Before You Go: A Note on Transport Passes Check which passes cover which sections of today's route before you leave the hotel. Some legs are covered by the Swiss Travel Pass and some require separate tickets. The Schilthorn gondola in particular requires a paid ticket regardless of what pass you have. Knowing this in advance saves time and avoids surprises at the ticket window.
Getting to Lauterbrunnen
Take the train from Interlaken Ost to Lauterbrunnen. It takes about 20 minutes and the journey through the valley as you approach is already worth the ticket. Arrive and take a few minutes to stand in the valley before you do anything else. The cliffs rise directly on both sides, waterfalls drop from the edges in every direction, and Staubbachfall falls nearly 300 meters from the cliff face directly above the village. It is a lot to take in all at once.
The Gondola to Grütschalp and the Hike to Mürren
From Lauterbrunnen, take the gondola across to Grütschalp. From there, hike 2.7 miles along the cliff edge to Mürren. The path runs along the top of the valley wall with views down into Lauterbrunnen and across to the peaks the entire way. It is not a difficult hike but it is one of the most scenic walks in Switzerland. Take your time.
Mürren arrives like a reward. A car-free village on a cliff ledge with the Eiger, Mönch, and Jungfrau sitting directly in front of it. No roads, no traffic, just chalets and the sound of the mountains.
Lunch at Restaurant Stägerstübli. Make a reservation in advance if you can. The restaurant is small, it fills up, and arriving after a long morning hike to find no table is not the way this day should go. Hearty Swiss mountain cooking, generous portions, and one of the best lunches of the trip.
Birg and the Thrill Walk
From Mürren, take the gondola up toward Schilthorn and stop at Birg on the way. The Birg Thrill Walk is a platform built into the side of the mountain with sections of glass floor, mesh walkways, and wire net paths suspended high above the valley.
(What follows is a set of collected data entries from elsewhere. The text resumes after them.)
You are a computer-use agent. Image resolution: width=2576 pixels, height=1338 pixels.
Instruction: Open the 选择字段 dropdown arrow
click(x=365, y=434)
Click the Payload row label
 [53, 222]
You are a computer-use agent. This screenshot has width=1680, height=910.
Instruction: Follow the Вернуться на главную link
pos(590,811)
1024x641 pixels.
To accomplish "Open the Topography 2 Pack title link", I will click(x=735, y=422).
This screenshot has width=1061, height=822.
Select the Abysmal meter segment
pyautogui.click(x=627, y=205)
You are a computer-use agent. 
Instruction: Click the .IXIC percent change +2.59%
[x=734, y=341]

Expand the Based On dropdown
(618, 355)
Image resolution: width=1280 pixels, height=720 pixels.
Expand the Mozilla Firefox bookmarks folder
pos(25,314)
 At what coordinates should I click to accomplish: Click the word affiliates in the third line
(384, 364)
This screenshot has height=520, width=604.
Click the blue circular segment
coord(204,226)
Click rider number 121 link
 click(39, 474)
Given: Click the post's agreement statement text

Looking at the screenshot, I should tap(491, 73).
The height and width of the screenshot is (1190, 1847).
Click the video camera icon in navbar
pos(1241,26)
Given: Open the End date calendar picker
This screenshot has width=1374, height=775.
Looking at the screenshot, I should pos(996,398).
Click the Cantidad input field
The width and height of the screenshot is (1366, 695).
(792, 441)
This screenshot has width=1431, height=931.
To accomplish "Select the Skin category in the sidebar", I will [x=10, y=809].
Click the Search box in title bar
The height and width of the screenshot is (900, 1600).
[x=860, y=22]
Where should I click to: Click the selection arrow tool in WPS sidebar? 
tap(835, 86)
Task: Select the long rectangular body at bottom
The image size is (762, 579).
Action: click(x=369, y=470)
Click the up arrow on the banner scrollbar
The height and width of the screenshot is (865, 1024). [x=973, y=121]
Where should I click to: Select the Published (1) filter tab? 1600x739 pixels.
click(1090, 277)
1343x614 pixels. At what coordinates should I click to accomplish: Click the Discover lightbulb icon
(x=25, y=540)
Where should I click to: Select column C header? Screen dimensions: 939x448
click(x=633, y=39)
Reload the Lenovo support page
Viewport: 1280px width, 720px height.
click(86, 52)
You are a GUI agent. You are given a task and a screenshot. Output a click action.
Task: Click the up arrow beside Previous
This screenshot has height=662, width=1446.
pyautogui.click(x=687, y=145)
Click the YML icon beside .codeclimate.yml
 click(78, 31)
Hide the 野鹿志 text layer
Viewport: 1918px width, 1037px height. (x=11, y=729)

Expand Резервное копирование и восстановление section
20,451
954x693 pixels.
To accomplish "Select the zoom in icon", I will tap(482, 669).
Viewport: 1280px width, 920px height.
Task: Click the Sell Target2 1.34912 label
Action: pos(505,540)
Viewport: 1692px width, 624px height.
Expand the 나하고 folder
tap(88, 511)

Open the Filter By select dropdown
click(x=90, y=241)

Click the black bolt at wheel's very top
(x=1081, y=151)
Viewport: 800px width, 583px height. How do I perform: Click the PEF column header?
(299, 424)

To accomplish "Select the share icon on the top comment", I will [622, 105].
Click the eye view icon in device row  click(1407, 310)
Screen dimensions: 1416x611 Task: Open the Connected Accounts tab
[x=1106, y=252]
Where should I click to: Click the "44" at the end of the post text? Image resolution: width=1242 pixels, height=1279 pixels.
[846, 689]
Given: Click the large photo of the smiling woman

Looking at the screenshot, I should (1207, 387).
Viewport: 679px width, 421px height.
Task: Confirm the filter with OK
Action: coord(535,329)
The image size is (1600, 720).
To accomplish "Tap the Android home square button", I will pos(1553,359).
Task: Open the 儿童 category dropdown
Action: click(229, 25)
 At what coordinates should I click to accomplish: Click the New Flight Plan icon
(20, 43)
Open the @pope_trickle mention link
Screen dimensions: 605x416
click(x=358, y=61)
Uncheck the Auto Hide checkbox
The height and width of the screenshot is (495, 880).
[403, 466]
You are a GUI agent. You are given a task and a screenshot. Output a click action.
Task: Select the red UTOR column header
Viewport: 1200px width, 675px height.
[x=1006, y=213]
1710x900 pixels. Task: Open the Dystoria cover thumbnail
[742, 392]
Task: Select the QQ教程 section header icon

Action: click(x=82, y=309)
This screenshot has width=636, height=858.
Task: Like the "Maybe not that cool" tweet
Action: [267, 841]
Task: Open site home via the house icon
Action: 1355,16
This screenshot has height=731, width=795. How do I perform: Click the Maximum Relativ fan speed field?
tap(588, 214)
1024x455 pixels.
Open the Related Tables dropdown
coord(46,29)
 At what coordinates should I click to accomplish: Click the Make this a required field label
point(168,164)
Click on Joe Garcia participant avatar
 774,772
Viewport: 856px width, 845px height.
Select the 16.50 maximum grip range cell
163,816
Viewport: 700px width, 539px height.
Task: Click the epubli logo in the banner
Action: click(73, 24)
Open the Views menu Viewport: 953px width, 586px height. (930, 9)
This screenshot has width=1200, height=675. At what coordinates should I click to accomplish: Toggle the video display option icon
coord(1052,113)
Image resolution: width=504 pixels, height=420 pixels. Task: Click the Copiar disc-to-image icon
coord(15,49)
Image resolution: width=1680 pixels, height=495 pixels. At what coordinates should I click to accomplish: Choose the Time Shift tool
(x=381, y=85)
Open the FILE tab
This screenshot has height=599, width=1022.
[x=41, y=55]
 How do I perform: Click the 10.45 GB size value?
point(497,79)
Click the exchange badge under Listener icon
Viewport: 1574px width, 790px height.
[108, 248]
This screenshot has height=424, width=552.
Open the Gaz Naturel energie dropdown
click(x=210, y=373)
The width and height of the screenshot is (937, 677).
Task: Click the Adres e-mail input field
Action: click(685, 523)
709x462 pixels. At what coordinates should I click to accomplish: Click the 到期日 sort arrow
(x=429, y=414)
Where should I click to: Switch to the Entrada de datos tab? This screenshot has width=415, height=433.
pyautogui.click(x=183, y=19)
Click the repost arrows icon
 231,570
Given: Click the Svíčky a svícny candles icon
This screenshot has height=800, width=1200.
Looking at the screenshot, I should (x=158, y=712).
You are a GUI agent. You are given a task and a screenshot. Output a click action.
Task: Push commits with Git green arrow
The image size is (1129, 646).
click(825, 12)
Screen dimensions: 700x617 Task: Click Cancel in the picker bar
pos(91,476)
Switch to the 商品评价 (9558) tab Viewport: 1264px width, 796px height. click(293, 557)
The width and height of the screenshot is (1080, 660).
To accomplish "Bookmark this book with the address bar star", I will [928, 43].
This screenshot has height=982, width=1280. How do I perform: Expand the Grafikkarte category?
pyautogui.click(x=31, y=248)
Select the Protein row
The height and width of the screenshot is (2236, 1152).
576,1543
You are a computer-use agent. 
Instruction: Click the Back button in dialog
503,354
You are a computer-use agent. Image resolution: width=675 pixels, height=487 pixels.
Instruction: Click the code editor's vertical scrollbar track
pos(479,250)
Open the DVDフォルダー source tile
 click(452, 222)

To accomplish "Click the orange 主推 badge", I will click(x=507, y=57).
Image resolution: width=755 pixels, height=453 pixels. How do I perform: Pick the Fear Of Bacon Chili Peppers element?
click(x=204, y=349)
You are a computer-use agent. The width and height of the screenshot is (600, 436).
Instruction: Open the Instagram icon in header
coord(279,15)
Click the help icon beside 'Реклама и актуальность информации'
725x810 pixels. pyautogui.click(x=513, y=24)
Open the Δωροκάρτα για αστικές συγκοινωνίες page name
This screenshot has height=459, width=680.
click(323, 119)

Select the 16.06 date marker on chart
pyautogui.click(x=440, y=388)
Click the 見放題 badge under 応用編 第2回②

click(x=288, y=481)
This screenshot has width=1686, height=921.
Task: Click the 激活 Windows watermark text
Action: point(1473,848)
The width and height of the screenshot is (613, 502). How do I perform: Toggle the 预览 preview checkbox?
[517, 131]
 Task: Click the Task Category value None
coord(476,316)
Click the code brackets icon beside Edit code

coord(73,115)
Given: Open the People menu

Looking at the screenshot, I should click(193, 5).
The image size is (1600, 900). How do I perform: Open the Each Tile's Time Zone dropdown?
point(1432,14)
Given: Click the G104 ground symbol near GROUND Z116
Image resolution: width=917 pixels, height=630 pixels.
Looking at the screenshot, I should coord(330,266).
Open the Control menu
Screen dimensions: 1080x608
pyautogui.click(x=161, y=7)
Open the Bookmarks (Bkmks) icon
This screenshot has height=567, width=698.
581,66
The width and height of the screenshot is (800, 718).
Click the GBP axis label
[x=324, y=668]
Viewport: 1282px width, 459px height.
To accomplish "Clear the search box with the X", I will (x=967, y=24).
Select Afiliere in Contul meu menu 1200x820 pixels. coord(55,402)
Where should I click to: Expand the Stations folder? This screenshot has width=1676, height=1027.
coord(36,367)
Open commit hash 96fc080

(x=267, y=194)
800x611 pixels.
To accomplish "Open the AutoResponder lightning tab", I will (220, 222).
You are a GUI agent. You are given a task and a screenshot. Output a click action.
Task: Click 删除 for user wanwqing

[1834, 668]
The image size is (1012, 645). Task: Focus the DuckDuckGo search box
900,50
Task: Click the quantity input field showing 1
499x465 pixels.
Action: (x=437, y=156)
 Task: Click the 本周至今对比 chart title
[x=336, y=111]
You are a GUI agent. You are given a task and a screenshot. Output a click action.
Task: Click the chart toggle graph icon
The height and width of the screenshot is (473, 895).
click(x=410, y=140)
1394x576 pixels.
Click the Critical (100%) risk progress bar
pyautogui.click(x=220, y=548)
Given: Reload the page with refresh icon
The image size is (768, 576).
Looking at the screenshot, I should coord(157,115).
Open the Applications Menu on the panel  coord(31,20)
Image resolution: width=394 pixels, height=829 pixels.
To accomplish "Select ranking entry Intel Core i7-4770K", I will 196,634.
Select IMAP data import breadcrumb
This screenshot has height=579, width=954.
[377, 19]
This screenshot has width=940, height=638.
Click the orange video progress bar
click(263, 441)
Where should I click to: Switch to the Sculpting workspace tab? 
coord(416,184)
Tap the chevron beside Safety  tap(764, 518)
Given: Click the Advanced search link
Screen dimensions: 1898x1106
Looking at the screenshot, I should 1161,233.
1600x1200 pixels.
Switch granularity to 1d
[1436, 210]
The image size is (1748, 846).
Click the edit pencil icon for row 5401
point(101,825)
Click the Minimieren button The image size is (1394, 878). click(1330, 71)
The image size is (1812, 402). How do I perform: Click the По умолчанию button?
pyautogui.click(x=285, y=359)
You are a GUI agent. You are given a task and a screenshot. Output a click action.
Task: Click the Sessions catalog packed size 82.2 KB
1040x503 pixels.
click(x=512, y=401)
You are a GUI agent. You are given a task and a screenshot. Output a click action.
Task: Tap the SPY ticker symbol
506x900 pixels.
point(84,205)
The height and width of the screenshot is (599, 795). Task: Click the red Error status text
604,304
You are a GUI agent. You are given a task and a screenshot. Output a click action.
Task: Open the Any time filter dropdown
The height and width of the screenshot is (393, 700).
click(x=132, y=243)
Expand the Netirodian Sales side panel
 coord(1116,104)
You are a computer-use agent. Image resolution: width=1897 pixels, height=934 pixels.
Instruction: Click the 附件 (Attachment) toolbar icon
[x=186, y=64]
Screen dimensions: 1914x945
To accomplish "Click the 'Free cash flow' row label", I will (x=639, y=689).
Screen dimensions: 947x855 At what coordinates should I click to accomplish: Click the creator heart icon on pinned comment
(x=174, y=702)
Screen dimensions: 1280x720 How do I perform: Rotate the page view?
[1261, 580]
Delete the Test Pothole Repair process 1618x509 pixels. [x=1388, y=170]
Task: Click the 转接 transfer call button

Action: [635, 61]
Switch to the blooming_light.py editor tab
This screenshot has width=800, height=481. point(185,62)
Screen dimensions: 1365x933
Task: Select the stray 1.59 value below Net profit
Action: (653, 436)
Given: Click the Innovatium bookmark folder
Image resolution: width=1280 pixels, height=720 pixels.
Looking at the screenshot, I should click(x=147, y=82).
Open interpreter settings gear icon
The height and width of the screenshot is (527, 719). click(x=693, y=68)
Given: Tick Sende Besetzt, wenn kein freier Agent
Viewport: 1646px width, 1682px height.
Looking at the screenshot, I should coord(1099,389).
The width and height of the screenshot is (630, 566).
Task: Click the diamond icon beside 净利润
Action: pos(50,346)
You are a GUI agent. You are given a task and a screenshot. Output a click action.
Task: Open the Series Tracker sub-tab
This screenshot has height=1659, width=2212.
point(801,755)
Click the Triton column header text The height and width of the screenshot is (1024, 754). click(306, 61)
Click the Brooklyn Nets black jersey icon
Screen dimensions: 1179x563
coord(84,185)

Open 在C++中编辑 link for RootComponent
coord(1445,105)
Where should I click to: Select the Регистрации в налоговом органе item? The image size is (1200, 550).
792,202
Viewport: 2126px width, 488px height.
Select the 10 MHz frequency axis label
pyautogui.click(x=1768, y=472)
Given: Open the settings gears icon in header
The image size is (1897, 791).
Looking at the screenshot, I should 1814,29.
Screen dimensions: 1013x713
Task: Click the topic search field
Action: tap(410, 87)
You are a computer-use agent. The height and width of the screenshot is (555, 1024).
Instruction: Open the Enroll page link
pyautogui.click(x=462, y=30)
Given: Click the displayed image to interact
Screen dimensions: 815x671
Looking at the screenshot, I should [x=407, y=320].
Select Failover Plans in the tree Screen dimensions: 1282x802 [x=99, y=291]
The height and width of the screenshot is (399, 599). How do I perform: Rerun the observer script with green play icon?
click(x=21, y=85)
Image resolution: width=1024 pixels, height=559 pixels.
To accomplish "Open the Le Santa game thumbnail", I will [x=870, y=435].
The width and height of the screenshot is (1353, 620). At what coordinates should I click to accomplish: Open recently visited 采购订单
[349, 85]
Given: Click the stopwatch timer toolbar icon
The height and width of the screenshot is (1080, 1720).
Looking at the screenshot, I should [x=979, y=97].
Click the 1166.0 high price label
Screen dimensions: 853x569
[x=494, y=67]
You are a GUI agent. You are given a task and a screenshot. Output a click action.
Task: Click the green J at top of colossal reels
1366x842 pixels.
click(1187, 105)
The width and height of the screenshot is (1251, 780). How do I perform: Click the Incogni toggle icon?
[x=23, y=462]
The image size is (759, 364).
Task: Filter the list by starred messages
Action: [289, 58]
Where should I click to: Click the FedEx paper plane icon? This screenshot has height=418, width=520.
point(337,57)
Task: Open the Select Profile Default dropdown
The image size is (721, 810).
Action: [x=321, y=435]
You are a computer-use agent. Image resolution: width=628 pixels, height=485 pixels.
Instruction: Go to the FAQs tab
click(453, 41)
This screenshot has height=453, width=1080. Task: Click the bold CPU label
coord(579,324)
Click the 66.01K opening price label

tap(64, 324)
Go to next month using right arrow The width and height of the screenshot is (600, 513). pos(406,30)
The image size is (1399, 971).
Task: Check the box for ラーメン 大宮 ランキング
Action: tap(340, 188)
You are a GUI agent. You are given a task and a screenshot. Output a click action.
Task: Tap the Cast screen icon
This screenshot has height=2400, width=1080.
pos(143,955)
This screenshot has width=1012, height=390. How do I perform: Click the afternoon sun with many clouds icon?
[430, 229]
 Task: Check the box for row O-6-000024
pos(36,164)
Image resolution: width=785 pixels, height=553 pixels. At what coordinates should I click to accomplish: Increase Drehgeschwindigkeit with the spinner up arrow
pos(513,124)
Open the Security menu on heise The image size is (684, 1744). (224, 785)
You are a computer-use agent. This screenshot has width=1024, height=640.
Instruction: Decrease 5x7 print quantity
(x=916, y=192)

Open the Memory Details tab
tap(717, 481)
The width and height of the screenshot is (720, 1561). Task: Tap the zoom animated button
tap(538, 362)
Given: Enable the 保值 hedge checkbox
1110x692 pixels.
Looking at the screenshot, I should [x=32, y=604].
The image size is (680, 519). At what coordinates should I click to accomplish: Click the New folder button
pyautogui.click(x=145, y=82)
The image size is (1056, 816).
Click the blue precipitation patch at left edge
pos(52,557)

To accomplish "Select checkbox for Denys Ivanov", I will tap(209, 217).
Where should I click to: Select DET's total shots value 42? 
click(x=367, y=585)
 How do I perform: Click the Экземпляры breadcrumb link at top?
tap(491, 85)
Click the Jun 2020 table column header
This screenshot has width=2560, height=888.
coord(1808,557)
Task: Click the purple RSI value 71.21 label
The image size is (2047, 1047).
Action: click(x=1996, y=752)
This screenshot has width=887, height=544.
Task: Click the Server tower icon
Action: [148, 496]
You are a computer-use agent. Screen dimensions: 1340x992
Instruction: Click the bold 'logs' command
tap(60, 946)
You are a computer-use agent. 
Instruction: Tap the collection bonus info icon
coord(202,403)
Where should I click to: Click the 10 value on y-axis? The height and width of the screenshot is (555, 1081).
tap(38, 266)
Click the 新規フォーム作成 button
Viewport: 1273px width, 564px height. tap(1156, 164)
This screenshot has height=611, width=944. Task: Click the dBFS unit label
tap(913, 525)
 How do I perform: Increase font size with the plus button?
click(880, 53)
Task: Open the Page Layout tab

It is genuinely thrilling and slightly surreal, but the honest truth is that the scenery surrounding you is so overwhelming that the glass floor becomes almost secondary. There is simply too much to look at.
Schilthorn Peak
Continue up to Schilthorn at just over 2,900 meters. The 360 degree panorama from the top includes the Eiger, Mönch, and Jungfrau directly in front of you and peaks stretching in every direction as far as you can see. On a clear day it does not feel real.
Spend time here before heading back down. The views change as the light changes and there is no reason to rush off the top of a Swiss mountain.
The Hike to Gimmelwald
From Schilthorn, take the gondola back down to Mürren and hike 1.7 miles to Gimmelwald. This is the part of the day that catches most people off guard.
Gimmelwald is tiny. A handful of buildings, no cars, no tourist infrastructure, no noise. Just a village existing quietly in one of the most beautiful places on earth. The silence here is the kind that does not exist at home. Cowbells somewhere below you, wind through the grass, and nothing else.
Stay longer than you think you need to. The quiet is the point.
Trümmelbach Falls and the Valley Hike Back
From Gimmelwald, take the gondola down to Stechelberg and hike 2 miles back through the Lauterbrunnen Valley to Lauterbrunnen. The path runs along the valley floor with the cliffs and waterfalls above you on both sides.
Stop at Trümmelbach Falls on the way back. Ten glacier waterfalls carved inside the mountain, accessible through a tunnel lift. The sound reaches you before you see them. Even without getting to the very bottom the iconic view from the entrance area is one of those things that looks exactly like the photos and somehow still manages to be better in person. Most people walk past the entrance. Do not.
Evening: Back in Interlaken
Take the train back to Interlaken. Get to the hotel, take a proper break, and then go find dinner somewhere in town.
You will spend most of the evening trying to process what you just saw. That is normal. Interlaken does that.